Scientists from Harvard University and the Marine Biological Laboratory (MBL) now believe that bioinspired human camouflage and color-shifting products could be invented by exploiting some of the capabilities of cuttlefish (Sepia officinalis) – small, marine animals that belong to the Cephalopoda class.
Despite their name, cuttlefish are actually mollusks, possessing eight arms and two tentacles that are lined with suckers. It also has three hearts, responsible for circulating its blue-green blood, and a unique, doughnut-shaped brain. The creature is highly intelligent, with a surprisingly complex brain; of all the invertebrates, the cuttlefish has one of the largest brain-to-body size ratios identified.

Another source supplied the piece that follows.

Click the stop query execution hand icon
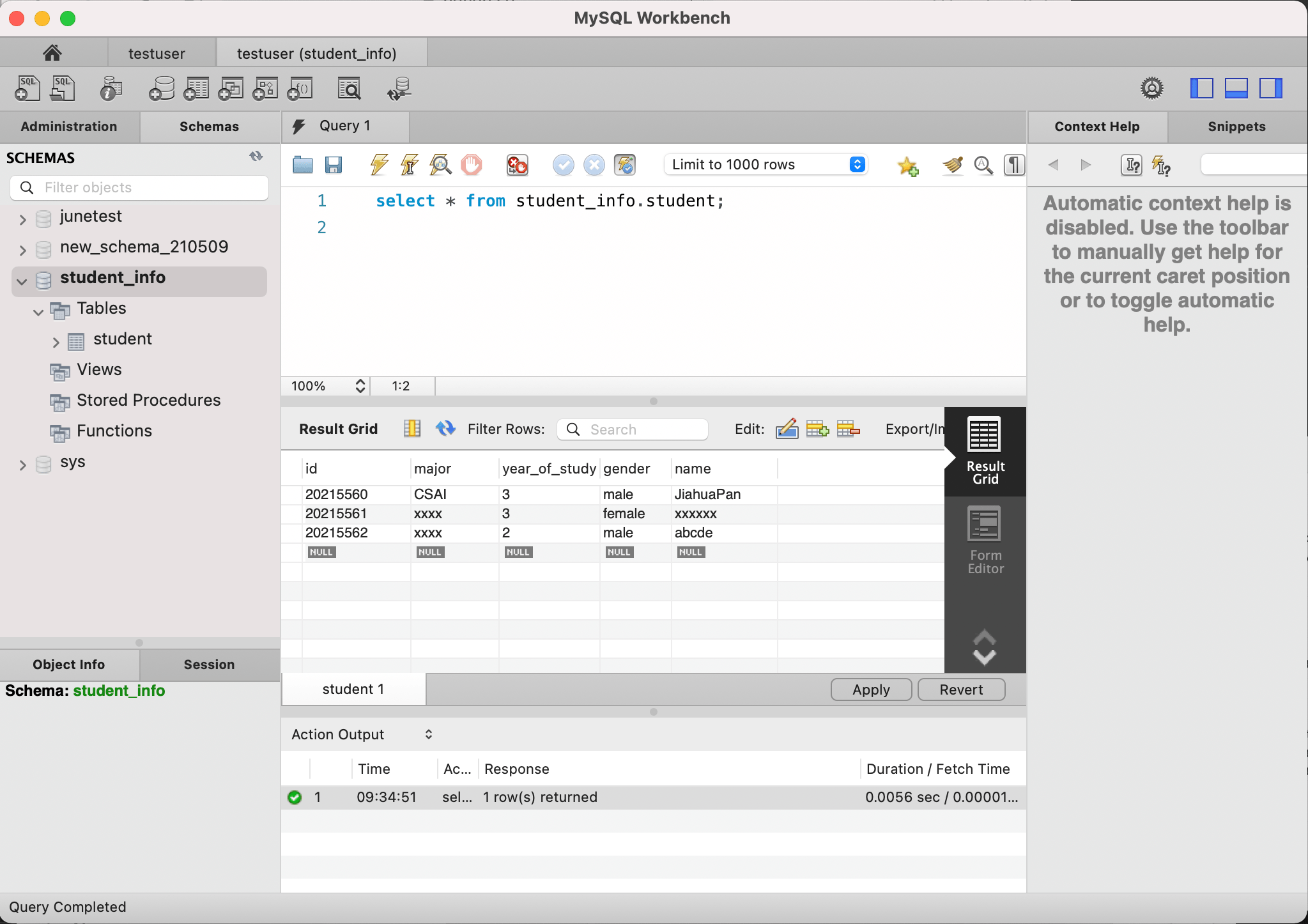Screen dimensions: 1308x924 pos(472,165)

Known as the “chameleon of the sea,” the cuttlefish can quickly change both its skin color, pattern and shape, at will. This helps cuttlefish to produce a deimatic display to temporarily distract any potential predators, thereby allowing them to evade danger, or to scare off possible threats. In addition, this ability enables the cuttlefish to mimic its surroundings, as well as communicate with fellow cuttlefish.

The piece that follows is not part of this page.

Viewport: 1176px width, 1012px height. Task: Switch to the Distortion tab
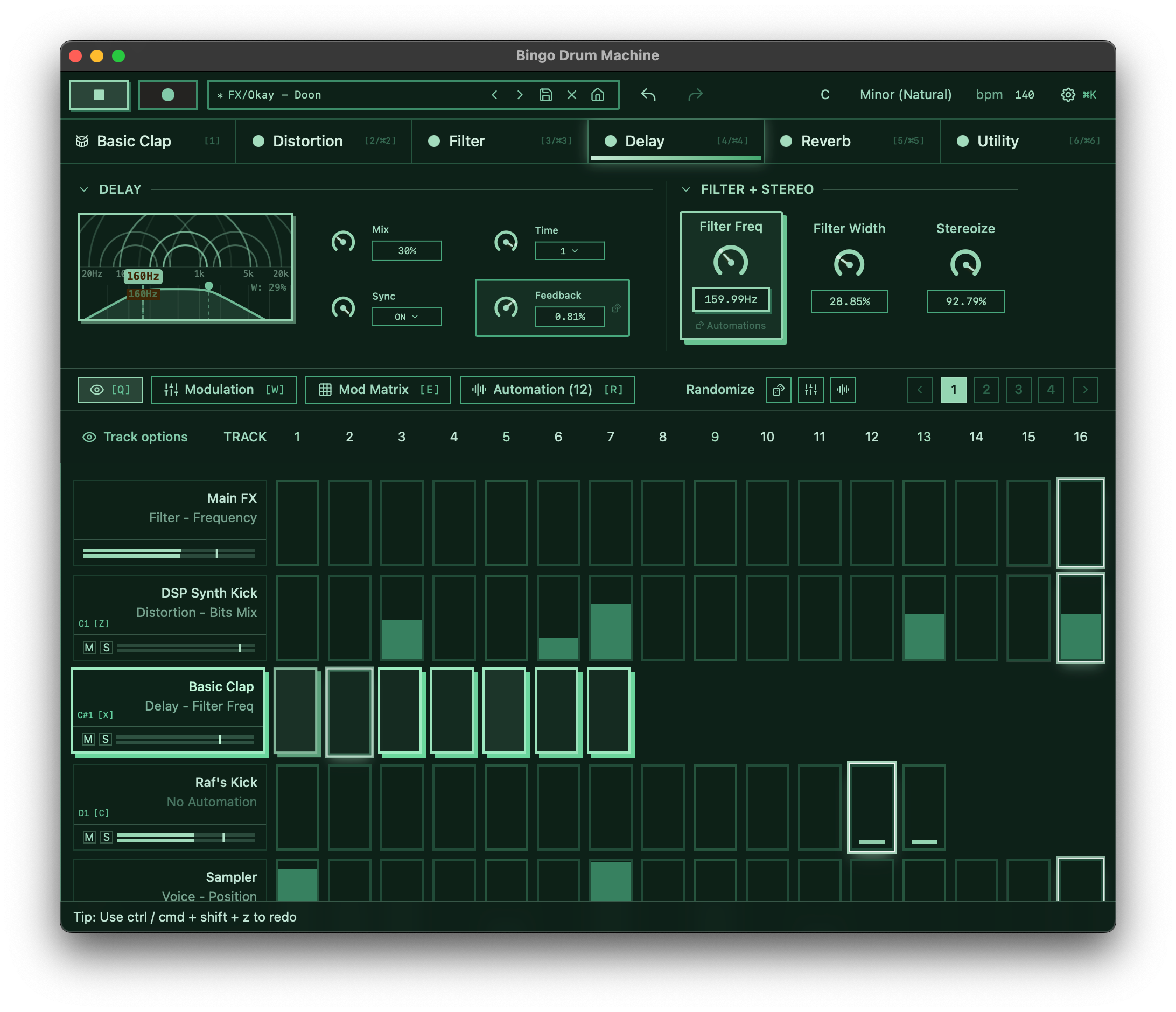(307, 141)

The latest research findings were published in the Journal of the Royal Society Interface, entitled The Structure-Function Relationships of a Natural Nanoscale Photonic Device in Cuttlefish Chromatophores. Researchers from Harvard-MBL reported new details on the intricate biomolecular nanophotonic system that facilitates the cuttlefish’s camouflaging abilities.
Kevin Kit Parker, a professor at Harvard School of Engineering and Applied Sciences (SEAS), and a member at the Wyss Institute for Biologically Inspired Engineering, states that the mystery of adaptive camouflage has long been solved. However, today’s challenge lies in reverse-engineering such a system to develop an economically viable, synthetic system, “… amenable to mass manufacturing.” Just some of the applications include military camouflage and use in materials for a variety of consumer products, including cosmetics and electronics.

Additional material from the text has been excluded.